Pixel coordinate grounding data
"""

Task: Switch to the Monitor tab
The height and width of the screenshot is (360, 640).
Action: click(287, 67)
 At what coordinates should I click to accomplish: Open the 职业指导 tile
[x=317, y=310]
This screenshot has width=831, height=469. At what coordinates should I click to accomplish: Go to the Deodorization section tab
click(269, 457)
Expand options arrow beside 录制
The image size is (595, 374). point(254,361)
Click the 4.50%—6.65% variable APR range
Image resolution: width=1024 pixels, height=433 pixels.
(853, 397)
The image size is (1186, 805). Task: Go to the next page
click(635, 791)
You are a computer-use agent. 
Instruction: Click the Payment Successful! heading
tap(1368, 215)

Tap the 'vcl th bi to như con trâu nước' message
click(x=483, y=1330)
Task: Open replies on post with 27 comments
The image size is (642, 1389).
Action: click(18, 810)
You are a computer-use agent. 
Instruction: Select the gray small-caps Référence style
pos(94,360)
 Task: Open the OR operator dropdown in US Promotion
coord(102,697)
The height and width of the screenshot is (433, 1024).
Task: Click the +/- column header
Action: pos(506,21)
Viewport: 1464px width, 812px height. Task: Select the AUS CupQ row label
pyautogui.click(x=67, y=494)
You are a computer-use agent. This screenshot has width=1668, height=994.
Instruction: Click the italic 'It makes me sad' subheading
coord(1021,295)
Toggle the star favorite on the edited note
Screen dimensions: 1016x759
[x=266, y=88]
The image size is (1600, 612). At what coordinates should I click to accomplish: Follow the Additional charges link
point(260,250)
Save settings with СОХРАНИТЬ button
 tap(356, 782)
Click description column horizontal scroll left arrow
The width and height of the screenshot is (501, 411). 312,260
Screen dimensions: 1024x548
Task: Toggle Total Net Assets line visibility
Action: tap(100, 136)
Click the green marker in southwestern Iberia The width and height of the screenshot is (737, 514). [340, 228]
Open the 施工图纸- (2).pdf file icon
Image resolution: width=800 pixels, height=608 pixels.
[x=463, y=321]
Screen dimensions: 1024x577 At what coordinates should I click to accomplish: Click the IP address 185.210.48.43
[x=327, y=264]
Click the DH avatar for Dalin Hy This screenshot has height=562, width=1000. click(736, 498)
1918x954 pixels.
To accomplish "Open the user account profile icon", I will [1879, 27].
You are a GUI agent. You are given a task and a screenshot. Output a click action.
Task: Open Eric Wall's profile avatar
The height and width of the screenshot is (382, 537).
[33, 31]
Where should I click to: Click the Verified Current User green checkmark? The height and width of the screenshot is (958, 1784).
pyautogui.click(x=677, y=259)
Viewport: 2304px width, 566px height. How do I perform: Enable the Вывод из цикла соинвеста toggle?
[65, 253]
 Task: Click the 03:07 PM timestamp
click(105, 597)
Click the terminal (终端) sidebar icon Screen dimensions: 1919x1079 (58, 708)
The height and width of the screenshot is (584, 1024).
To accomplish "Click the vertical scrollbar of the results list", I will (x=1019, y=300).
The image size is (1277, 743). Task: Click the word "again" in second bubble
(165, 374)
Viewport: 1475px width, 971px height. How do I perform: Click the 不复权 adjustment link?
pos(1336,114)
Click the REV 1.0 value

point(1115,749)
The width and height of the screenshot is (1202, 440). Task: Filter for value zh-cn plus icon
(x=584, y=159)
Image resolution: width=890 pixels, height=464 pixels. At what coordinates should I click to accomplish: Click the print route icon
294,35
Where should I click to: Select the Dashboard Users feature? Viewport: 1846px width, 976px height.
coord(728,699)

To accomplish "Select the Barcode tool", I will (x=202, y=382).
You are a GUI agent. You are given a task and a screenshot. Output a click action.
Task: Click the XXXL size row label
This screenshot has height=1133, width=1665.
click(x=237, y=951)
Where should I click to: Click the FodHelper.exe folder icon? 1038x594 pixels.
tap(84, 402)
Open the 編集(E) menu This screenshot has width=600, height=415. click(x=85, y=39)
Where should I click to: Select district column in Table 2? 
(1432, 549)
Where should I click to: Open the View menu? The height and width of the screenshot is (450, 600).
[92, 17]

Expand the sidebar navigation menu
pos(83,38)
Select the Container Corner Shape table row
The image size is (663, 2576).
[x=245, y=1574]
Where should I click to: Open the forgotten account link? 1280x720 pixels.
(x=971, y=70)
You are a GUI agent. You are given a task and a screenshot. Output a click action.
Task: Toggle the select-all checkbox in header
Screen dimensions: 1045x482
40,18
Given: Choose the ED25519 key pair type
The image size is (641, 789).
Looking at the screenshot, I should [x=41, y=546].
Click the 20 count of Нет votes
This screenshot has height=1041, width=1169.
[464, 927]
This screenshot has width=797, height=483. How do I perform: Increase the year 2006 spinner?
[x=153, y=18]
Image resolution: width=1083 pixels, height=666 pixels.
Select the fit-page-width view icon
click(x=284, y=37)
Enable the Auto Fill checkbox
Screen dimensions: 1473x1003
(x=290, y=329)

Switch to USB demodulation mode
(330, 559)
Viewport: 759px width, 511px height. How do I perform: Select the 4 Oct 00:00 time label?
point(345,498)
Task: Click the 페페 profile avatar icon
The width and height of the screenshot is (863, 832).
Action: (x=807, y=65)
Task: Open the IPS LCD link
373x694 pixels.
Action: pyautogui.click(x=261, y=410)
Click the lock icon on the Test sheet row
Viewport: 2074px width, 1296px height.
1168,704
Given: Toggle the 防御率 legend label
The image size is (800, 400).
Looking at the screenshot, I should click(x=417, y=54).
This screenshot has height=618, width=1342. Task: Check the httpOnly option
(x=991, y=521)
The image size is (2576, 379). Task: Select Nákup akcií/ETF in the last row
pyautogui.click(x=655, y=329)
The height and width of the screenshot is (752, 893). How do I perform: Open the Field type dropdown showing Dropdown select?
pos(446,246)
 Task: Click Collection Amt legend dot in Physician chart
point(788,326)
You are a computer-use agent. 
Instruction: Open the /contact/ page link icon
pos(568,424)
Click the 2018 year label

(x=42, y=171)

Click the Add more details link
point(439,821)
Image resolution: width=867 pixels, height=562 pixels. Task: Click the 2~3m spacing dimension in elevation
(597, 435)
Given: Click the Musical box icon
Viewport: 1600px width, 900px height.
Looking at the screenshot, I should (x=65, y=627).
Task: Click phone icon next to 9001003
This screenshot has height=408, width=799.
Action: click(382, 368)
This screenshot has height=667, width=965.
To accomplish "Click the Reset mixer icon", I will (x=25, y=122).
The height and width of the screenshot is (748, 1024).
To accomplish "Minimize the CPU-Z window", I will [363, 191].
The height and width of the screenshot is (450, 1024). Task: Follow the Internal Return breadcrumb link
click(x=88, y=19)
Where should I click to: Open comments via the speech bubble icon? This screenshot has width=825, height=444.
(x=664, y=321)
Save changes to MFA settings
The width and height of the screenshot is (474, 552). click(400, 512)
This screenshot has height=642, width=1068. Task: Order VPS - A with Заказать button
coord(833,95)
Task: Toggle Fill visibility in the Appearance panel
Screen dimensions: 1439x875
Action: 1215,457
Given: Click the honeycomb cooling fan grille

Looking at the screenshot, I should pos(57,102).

"""

## Work item
Whenever the string "avatar" occurs in a line of the entries above, copy that line.

## Answer space
Click the DH avatar for Dalin Hy This screenshot has height=562, width=1000. click(736, 498)
Task: Open Eric Wall's profile avatar
Task: Click the 페페 profile avatar icon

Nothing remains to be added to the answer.